■ Material supplied
[START]
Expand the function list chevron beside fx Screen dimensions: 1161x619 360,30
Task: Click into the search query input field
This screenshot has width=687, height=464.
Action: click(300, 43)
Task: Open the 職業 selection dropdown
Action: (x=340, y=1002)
[END]
■ Objective
Set down each of the lines above again, character for character, keeping their order.

■ Answer below
Expand the function list chevron beside fx Screen dimensions: 1161x619 360,30
Task: Click into the search query input field
This screenshot has width=687, height=464.
Action: click(300, 43)
Task: Open the 職業 selection dropdown
Action: (x=340, y=1002)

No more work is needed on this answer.